··· Trecho selecionado ···

No segundo semestre de 2011, a estudante brasileira Claudia Levy cursou como ouvinte livre a disciplina de projeto urbano do quinto ano em uma das maiores faculdades de arquitetura da França, a Ecole Nationale Supérieure d'Architecture de Paris La Villette. No semestre seguinte, já em 2012, estagiou no Ateliê Christian de Portzamparc. No mês de abril, sua amiga Helena Guerra, jovem cineasta, estava na Holanda participando de um conference tour programado pelo Consulado da Holanda no Brasil, aonde realizou vídeos para o portal Vitruvius (1).
Como a distância entre Paris e Amsterdam é de apenas 3 horas de trem, as duas pensaram que seria uma boa ideia fazer uma entrevista com Christian de Portzamparc. Durante as tratativas, decidiram realizar o trabalho dentro do projeto “Visita ao arquiteto”, cujo escopo é uma conversa com um arquiteto sobre projeto específico de sua autoria e que tem como primeiro produto um vídeo com Paulo Mendes da Rocha explicando a obra Cais das Artes em Vitória (2). A proposta de entrevista foi encaminhada ao escritório e prontamente aceita pelo arquiteto.

··· Listagem fornecida ···

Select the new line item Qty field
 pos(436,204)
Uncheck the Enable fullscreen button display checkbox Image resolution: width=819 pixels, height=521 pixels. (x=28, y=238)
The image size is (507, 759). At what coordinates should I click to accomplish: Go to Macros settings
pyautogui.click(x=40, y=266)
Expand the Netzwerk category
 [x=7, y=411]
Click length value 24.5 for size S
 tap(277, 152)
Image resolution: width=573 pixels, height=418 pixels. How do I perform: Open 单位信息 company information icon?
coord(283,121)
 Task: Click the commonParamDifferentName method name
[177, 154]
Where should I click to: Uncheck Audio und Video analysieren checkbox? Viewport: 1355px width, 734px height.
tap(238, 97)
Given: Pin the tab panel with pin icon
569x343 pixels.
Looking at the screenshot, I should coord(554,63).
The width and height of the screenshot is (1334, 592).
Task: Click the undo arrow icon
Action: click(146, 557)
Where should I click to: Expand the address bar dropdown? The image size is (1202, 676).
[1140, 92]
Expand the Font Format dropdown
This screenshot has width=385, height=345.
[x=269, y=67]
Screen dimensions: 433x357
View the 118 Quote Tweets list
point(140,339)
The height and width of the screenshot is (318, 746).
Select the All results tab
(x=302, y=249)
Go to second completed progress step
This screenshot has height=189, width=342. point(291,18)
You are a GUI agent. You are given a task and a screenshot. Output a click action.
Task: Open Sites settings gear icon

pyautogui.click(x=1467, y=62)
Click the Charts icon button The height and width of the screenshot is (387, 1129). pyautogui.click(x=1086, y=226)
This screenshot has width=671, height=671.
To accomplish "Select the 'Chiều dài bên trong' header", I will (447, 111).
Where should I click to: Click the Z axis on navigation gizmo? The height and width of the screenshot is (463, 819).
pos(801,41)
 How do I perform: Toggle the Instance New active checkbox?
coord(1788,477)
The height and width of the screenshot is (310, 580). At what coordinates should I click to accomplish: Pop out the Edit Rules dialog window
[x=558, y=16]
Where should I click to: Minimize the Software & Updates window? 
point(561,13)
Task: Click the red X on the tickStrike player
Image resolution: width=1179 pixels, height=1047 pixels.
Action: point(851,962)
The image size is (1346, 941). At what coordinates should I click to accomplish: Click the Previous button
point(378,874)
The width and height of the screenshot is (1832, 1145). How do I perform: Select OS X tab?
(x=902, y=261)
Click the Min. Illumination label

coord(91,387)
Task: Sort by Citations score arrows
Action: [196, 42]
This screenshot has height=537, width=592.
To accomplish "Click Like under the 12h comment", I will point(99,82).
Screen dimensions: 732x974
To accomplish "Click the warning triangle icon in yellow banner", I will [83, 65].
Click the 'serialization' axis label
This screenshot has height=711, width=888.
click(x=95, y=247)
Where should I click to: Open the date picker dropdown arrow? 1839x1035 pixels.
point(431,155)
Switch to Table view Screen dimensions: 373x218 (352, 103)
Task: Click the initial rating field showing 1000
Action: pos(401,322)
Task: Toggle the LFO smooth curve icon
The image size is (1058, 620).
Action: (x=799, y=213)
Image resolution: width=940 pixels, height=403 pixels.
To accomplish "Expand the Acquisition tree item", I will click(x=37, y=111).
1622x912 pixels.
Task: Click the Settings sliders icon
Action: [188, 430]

···

[Tarefa curta]
Transcreva na íntegra, sem nenhuma alteração, o trecho acima sobre a entrevista com Christian de Portzamparc.

[Resposta abaixo]
No segundo semestre de 2011, a estudante brasileira Claudia Levy cursou como ouvinte livre a disciplina de projeto urbano do quinto ano em uma das maiores faculdades de arquitetura da França, a Ecole Nationale Supérieure d'Architecture de Paris La Villette. No semestre seguinte, já em 2012, estagiou no Ateliê Christian de Portzamparc. No mês de abril, sua amiga Helena Guerra, jovem cineasta, estava na Holanda participando de um conference tour programado pelo Consulado da Holanda no Brasil, aonde realizou vídeos para o portal Vitruvius (1).
Como a distância entre Paris e Amsterdam é de apenas 3 horas de trem, as duas pensaram que seria uma boa ideia fazer uma entrevista com Christian de Portzamparc. Durante as tratativas, decidiram realizar o trabalho dentro do projeto “Visita ao arquiteto”, cujo escopo é uma conversa com um arquiteto sobre projeto específico de sua autoria e que tem como primeiro produto um vídeo com Paulo Mendes da Rocha explicando a obra Cais das Artes em Vitória (2). A proposta de entrevista foi encaminhada ao escritório e prontamente aceita pelo arquiteto.